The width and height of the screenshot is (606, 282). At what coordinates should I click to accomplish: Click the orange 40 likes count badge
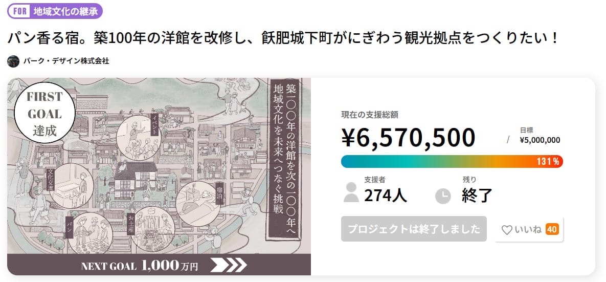click(x=552, y=229)
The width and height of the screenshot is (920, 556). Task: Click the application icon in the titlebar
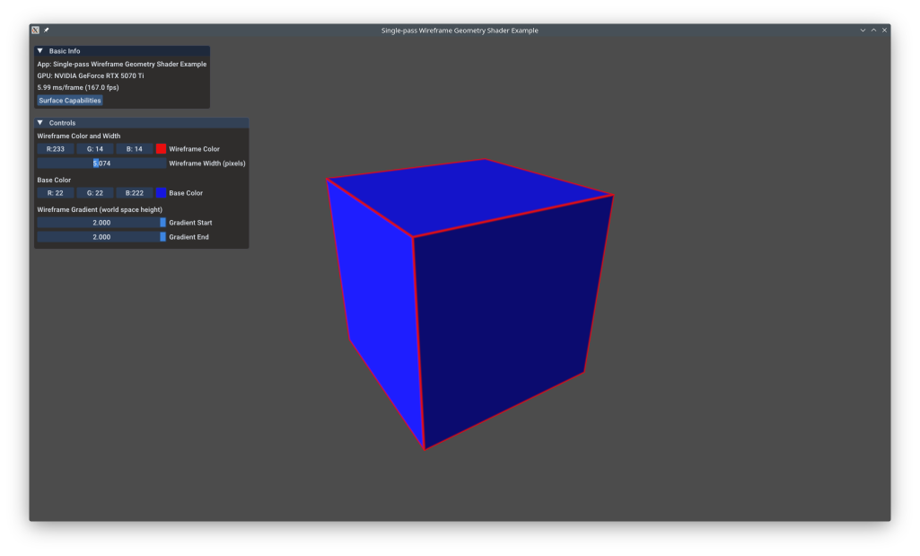[x=35, y=30]
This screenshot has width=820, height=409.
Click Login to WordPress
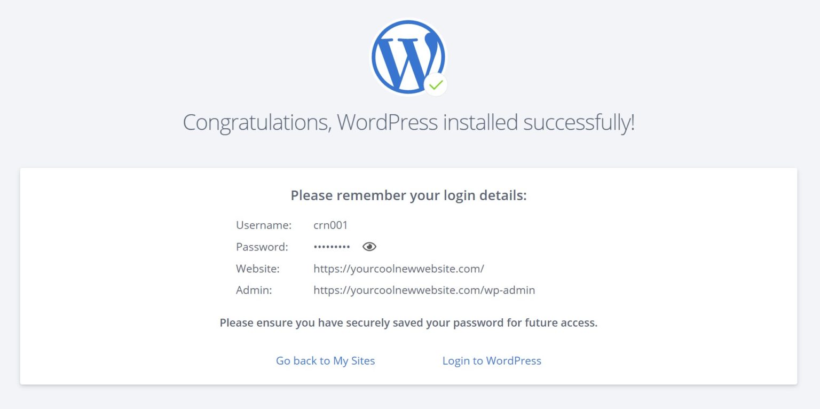click(x=492, y=360)
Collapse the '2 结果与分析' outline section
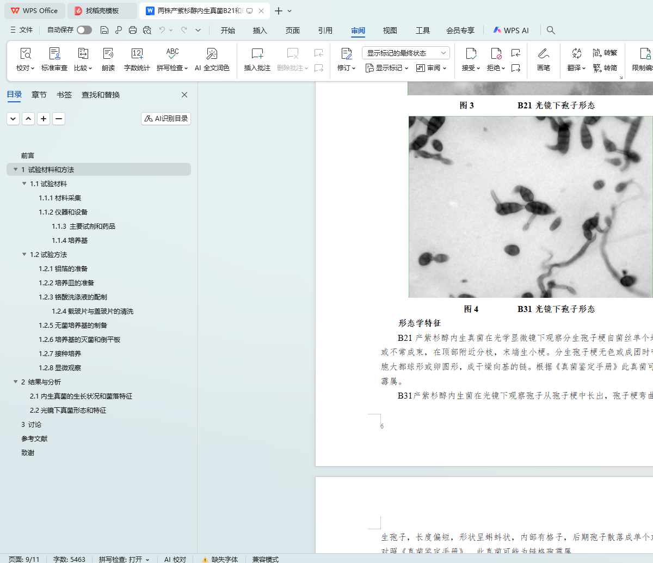Screen dimensions: 653x563 [x=16, y=382]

- **Work order**: Please retype exactly the lines from the one containing "Click Login to WordPress" through the last line of the records, both included, leaving out every picture.

- **Problem solution**:
Click Login to WordPress
click(x=492, y=360)
Collapse the '2 结果与分析' outline section
Screen dimensions: 653x563 [x=16, y=382]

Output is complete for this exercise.